A security lapse at the dating app Raw exposed users’ personal and location data, according to TechCrunch. The exposed information included users’ display names, birthdates, dating and sexual preferences, and precise location coordinates.
Raw, launched in 2023, claims to provide more authentic interactions by requiring daily selfie uploads from users. While the exact number of users is undisclosed, the app has over 500,000 downloads on Google Play.
The security issue emerged the same week Raw announced a hardware extension, the Raw Ring, which is intended to track a partner’s heart rate and other data for AI insights, potentially detecting infidelity. Despite privacy concerns, Raw asserts its app and device use end-to-end encryption to protect users’ data.
TechCrunch’s testing found no evidence of end-to-end encryption, instead revealing a public data spill accessible to web users. Raw resolved the issue swiftly after TechCrunch notified them. Marina Anderson, Raw’s co-founder, confirmed that additional security measures are in place but indicated no third-party security audit had been conducted. Affected users will not be proactively informed, but a report will be submitted to data protection authorities.

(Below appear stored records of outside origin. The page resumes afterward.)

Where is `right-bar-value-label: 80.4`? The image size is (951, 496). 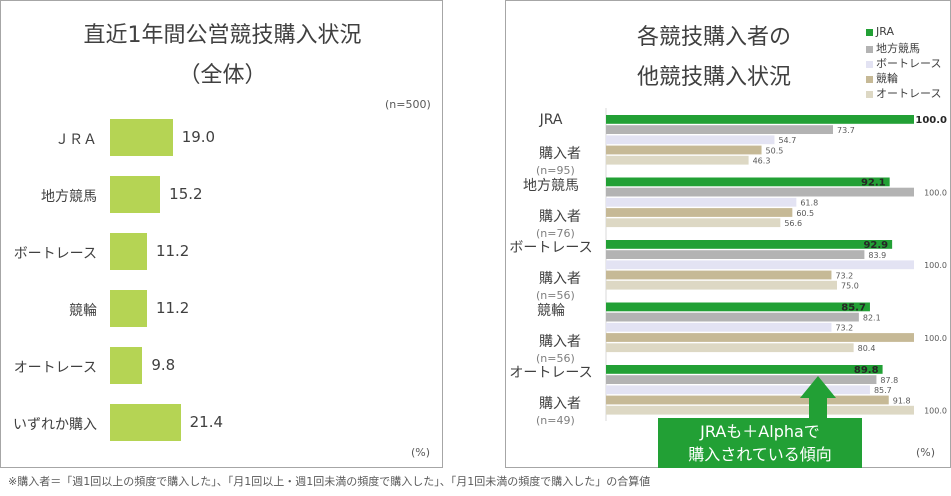
right-bar-value-label: 80.4 is located at coordinates (867, 348).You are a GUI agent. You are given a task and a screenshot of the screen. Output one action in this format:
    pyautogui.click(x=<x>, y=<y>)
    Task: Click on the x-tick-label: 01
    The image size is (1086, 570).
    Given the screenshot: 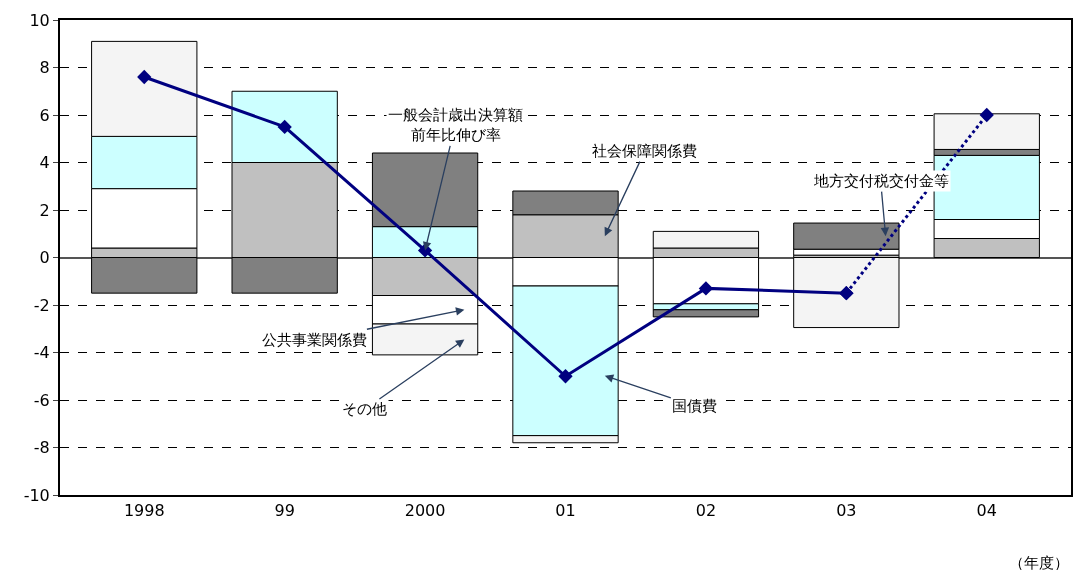 What is the action you would take?
    pyautogui.click(x=566, y=511)
    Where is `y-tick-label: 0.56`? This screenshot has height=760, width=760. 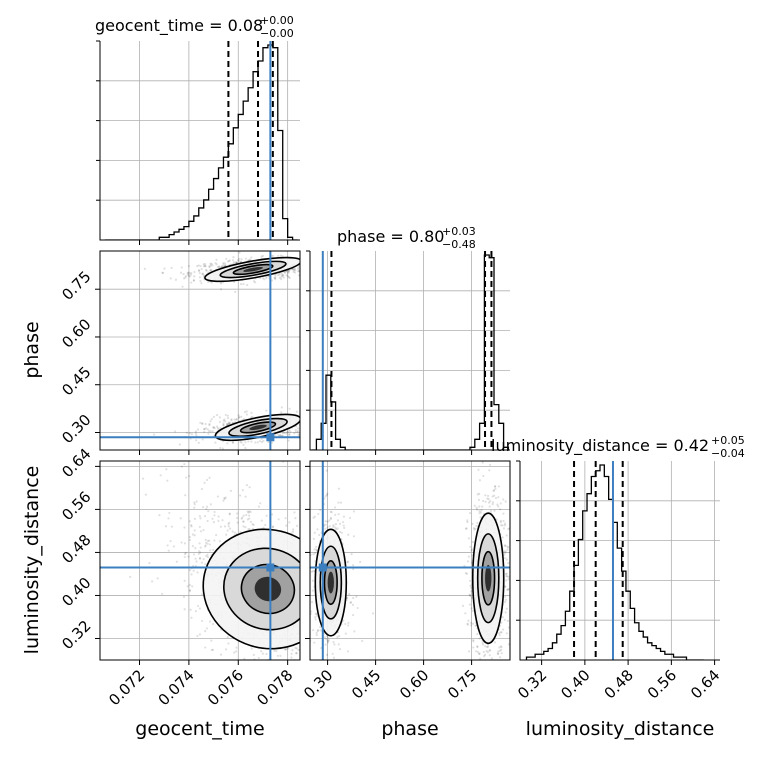 y-tick-label: 0.56 is located at coordinates (76, 506).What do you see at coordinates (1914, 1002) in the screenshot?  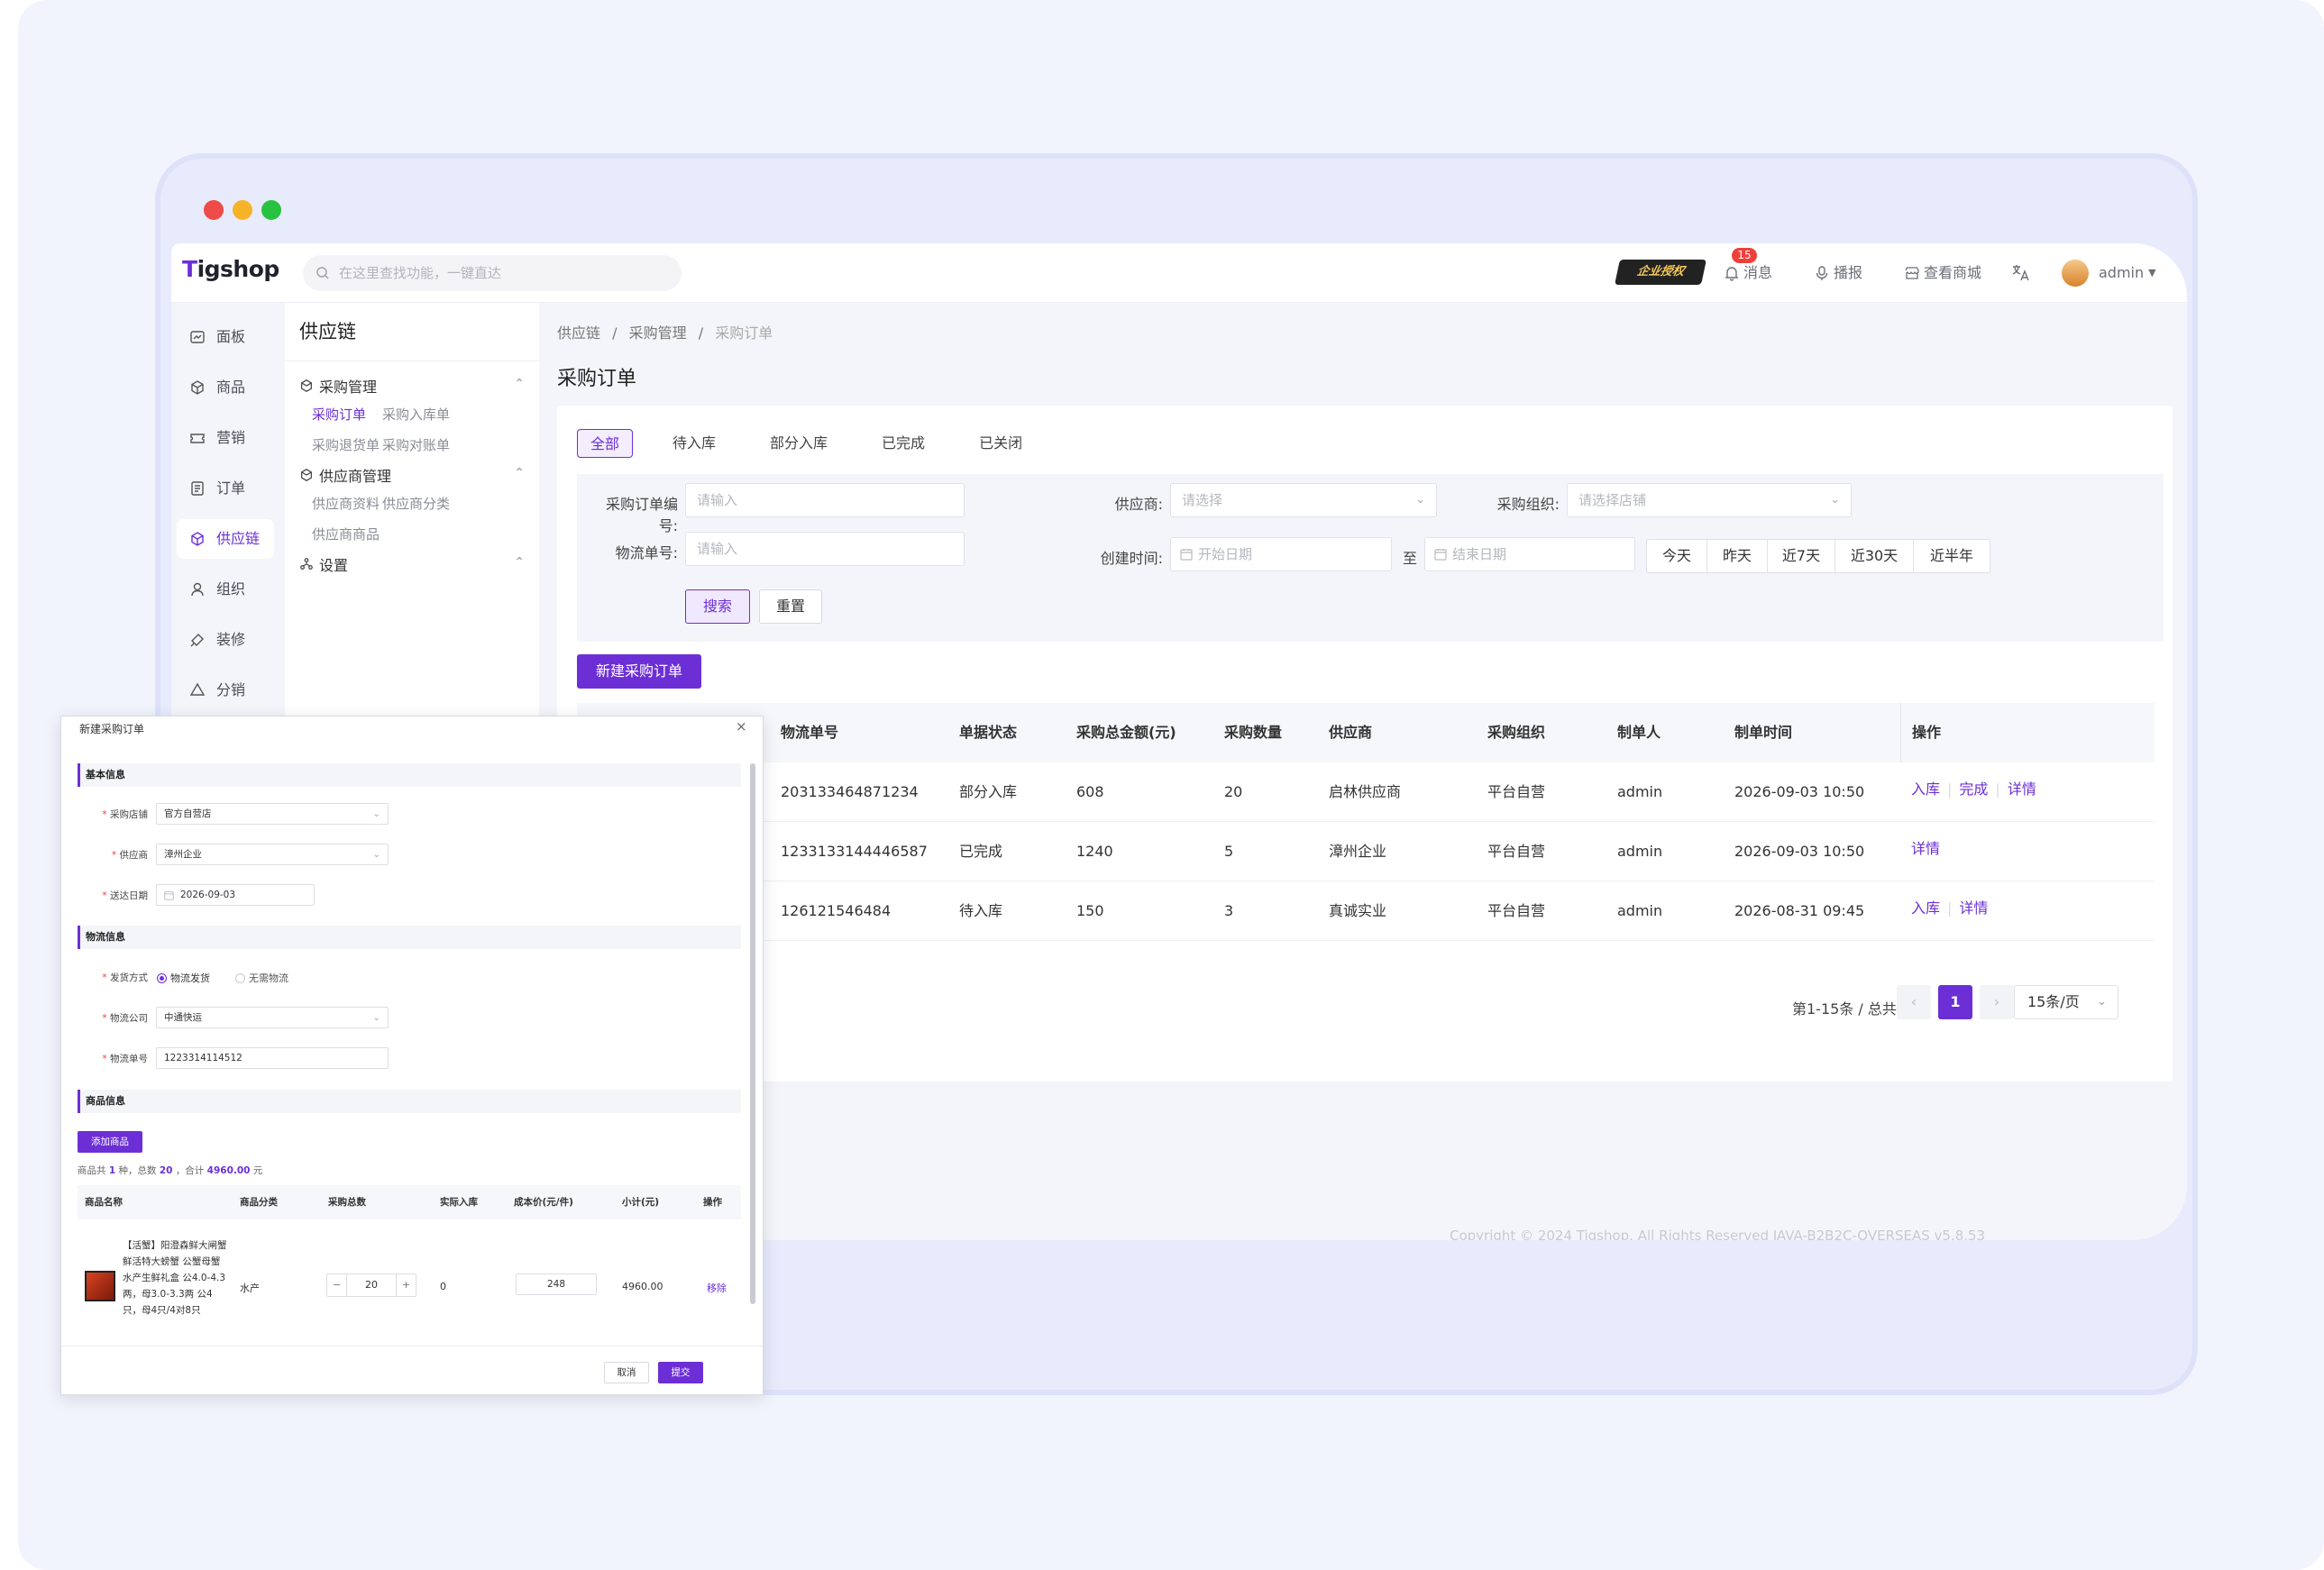 I see `prev-page-button: ‹` at bounding box center [1914, 1002].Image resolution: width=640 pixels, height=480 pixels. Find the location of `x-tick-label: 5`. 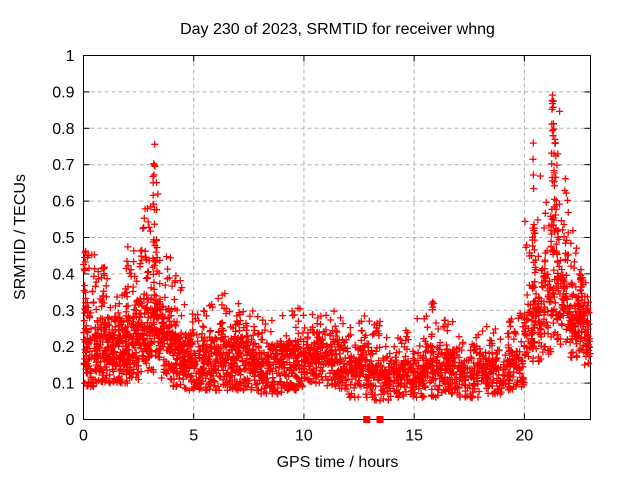

x-tick-label: 5 is located at coordinates (194, 436).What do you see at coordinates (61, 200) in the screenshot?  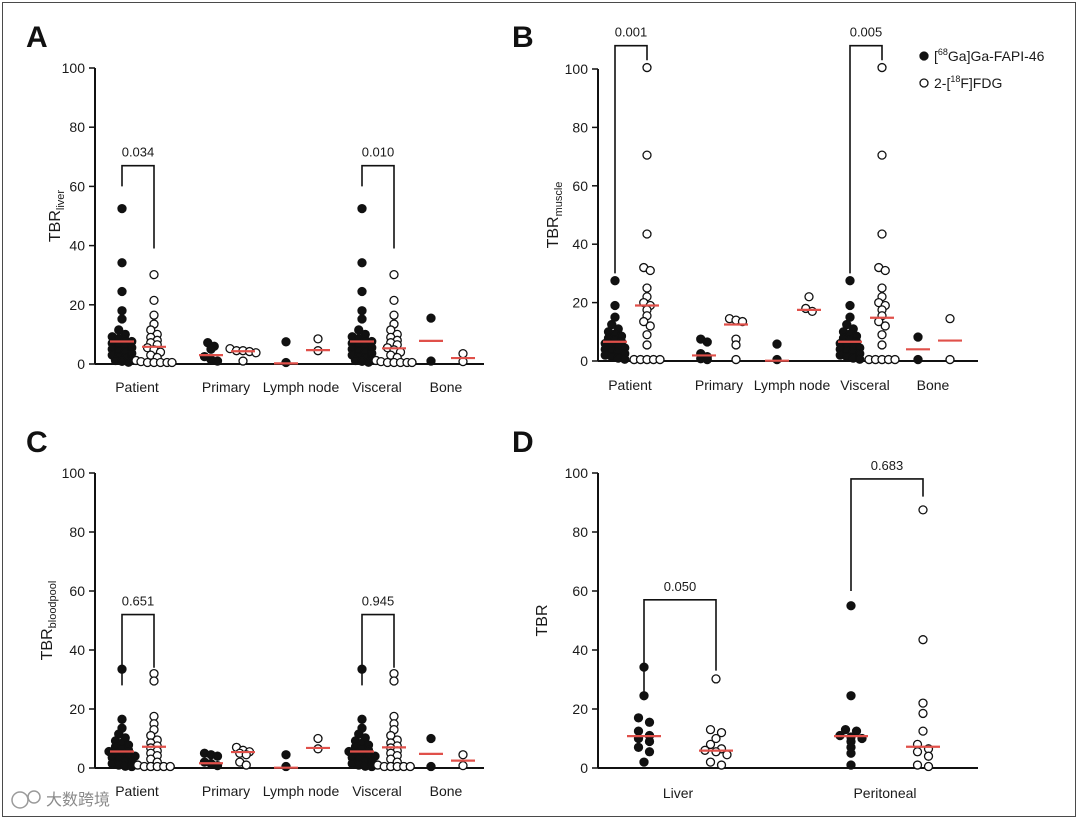 I see `y-axis-label-sub: liver` at bounding box center [61, 200].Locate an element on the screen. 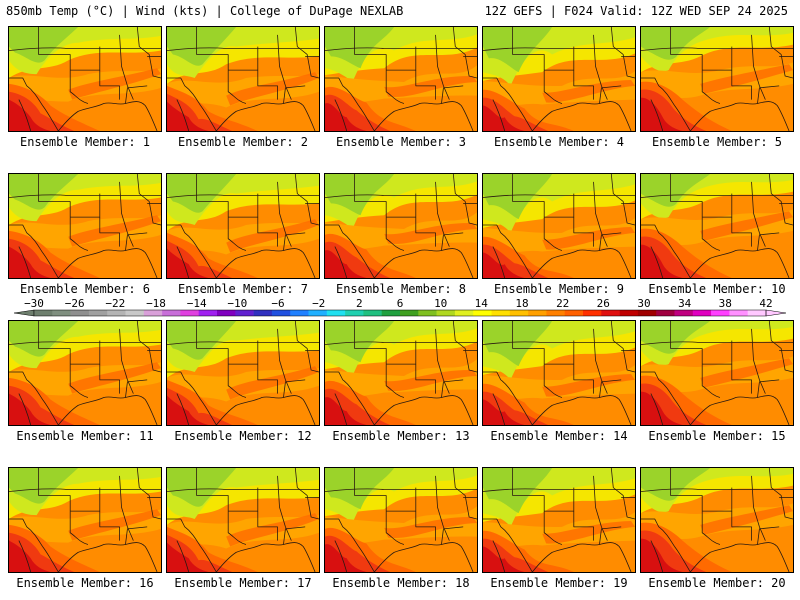  colorbar-tick-label: 30 is located at coordinates (644, 304).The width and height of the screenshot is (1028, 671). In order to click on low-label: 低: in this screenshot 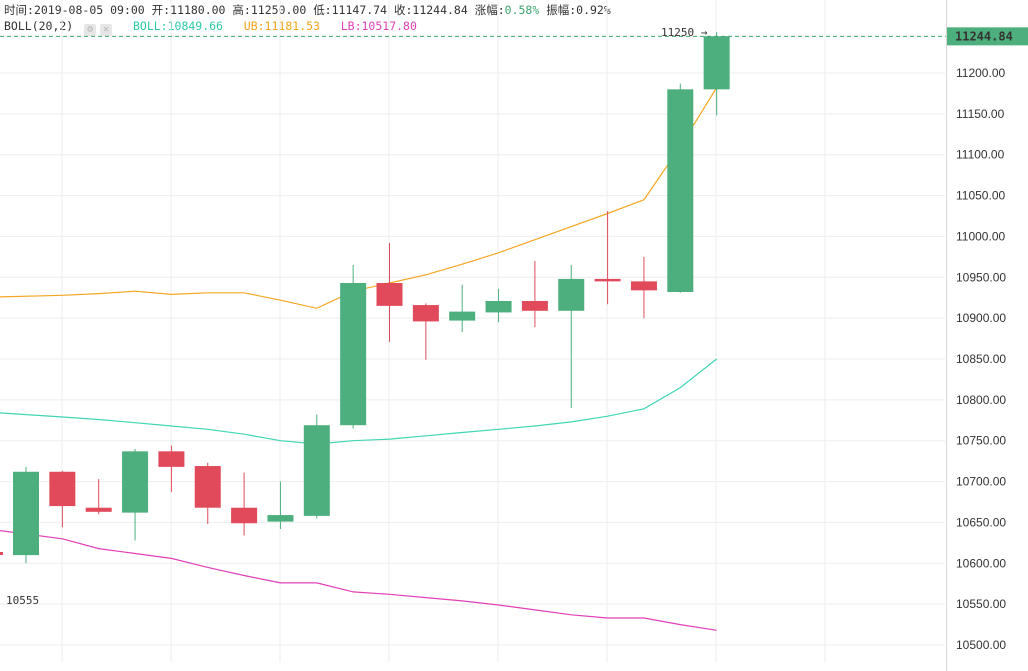, I will do `click(322, 10)`.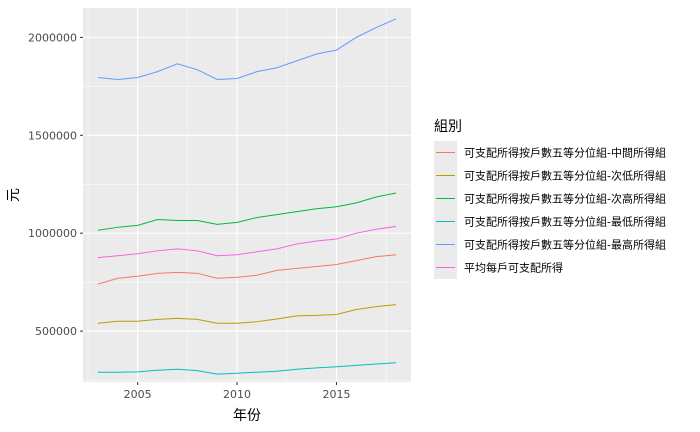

The duration of the data exposure is unclear as investigations continue. Anderson stated that Raw uses encryption in transit and is reviewing its security protocols.
During testing, TechCrunch discovered the vulnerability using a virtual Android device. The app exposed user data due to a lack of authentication, a vulnerability known as an insecure direct object reference (IDOR). This allows unwanted access to user data, akin to having a universal key that opens all mailboxes on a street.
Following the fix, the affected server no longer publicly reveals user data.